Whenever a newborn screening test result indicates suspicion of any condition pursuant to § 32.1-65, the Commissioner shall notify forthwith the attending physician and shall perform or provide for additional testing required to confirm or disprove the diagnosis. All physicians, certified nurse midwives, public health nurses, or any nurse receiving such test result, and administrators of hospitals in the Commonwealth, shall report the discovery of all cases of any condition for which newborn screening is conducted pursuant to § 32.1-65 to the Commissioner for infants and children up to two years of age.

Code 1950, § 32-112.5; 1966, c. 179; 1979, c. 711; 1986, c. 172; 1988, c. 97; 2005, cc. 717, 721.

§ 32.1-67. Duty of Board for follow-up and referral protocols; regulations.

Infants identified with any condition for which newborn screening is conducted pursuant to § 32.1-65 or 32.1-65.1 shall be eligible for the services of the Children with Special Health Care Needs Program administered by the Department of Health.

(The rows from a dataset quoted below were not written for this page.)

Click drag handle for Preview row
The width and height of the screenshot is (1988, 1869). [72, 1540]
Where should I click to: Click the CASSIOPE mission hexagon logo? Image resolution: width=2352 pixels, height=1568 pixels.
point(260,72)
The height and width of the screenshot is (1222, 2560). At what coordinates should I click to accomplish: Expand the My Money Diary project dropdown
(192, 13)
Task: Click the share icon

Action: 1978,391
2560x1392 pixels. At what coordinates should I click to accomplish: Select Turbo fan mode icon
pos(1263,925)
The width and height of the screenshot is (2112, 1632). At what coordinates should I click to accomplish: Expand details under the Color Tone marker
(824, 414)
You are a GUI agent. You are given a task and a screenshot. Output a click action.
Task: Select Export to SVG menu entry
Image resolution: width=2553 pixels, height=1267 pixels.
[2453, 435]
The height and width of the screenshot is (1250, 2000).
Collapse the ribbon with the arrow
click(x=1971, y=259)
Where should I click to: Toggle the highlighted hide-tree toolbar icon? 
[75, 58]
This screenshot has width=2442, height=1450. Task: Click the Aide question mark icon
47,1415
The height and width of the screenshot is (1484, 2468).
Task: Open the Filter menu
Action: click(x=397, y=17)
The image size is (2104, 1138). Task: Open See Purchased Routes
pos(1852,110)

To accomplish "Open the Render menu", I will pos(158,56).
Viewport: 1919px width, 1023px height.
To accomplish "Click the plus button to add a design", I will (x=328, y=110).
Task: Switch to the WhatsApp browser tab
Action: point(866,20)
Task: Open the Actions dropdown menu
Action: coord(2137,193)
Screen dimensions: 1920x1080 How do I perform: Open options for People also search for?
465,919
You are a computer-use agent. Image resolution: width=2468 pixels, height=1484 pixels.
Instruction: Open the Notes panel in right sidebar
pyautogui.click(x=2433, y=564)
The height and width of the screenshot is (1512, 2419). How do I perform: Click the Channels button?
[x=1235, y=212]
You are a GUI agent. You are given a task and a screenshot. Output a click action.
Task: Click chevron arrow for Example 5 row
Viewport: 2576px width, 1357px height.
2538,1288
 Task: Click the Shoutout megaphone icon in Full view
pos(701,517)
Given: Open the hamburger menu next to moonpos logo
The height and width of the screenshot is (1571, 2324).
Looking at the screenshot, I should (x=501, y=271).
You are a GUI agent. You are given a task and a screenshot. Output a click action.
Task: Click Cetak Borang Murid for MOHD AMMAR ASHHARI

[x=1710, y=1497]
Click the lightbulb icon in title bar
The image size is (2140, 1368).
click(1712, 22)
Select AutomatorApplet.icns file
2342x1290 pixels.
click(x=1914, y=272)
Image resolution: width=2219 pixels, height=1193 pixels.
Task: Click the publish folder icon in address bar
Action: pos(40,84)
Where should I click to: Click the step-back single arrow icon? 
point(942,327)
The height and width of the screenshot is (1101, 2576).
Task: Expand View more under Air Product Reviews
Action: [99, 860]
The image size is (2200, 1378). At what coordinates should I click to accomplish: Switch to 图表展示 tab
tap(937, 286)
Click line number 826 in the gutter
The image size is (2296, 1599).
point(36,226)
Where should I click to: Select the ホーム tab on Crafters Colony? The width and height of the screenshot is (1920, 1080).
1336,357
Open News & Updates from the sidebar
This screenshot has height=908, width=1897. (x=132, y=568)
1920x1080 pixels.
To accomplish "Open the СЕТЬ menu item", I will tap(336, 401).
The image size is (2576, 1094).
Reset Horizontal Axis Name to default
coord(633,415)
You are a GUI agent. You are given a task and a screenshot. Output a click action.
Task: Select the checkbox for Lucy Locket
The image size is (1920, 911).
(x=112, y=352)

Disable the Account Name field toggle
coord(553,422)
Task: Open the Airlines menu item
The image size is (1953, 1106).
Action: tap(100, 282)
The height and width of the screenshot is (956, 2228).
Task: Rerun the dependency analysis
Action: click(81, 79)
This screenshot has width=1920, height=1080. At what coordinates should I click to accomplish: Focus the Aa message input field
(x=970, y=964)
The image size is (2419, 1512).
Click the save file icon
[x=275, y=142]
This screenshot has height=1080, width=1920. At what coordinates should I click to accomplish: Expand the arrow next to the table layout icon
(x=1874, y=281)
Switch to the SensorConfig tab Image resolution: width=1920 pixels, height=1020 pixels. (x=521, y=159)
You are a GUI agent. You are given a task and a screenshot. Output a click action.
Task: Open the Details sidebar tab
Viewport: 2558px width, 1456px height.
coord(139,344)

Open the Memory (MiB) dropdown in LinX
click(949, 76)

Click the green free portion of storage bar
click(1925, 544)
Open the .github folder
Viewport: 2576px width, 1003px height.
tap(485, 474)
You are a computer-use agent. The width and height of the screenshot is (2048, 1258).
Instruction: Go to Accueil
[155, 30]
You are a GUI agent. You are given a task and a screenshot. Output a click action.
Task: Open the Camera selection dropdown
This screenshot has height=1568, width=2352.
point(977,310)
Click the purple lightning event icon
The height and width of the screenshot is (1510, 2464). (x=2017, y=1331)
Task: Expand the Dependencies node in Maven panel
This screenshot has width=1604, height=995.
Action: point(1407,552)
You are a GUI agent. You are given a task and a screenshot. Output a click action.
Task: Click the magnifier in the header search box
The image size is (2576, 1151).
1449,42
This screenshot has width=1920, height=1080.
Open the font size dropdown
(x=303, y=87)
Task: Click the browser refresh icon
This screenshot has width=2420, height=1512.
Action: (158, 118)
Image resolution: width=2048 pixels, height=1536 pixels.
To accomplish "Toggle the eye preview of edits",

The Board of Health shall promulgate such regulations as may be necessary to implement Newborn Screening Services and the Children with Special Health Care Needs Program. The Board's regulations shall include, but not be limited to, a list of newborn screening tests conducted pursuant to §§ 32.1-65 and 32.1-65.1, notification processes conducted pursuant to § 32.1-66, follow-up procedures, appropriate referral processes, and services available for infants and children who have a heritable disorder or genetic disease identified through Newborn Screening Services.

Code 1950, § 32-112.6; 1966, c. 179; 1979, c. 711; 1980, c. 470; 1981, c. 164; 1986, c. 172; 1988, c. 97; 2000, c. 916; 2005, cc. 717, 721; 2012, c. 147; 2014, cc. 4, 175.

§ 32.1-67.1. Confidentiality of records; prohibition of discrimination.

The results of the newborn screening services conducted pursuant to this article may be used for research and collective statistical purposes. No publication of research or statistical data shall be made that identifies any infant having a heritable or genetic disorder.

The Commissioner may authorize linkages between secure electronic data systems maintained by the Department of Health containing newborn screening records and the Virginia Immunization Information System (VIIS) operated pursuant to § 32.1-46.01. The Commissioner may authorize health care providers authorized to view VIIS to view the newborn screening records of individuals to whom the providers are providing health care services. The records may be made available until the child reaches seven years of age, after which the records shall not be made available through a linkage to VIIS. Such linkages shall be subject to all applicable state and federal privacy laws and regulations.

1988, c. 97; 2005, cc. 717, 721; 2012, c. 147.

The chapters of the acts of assembly referenced in the historical citation at the end of these sections may not constitute a comprehensive list of such chapters and may exclude chapters whose provisions have expired.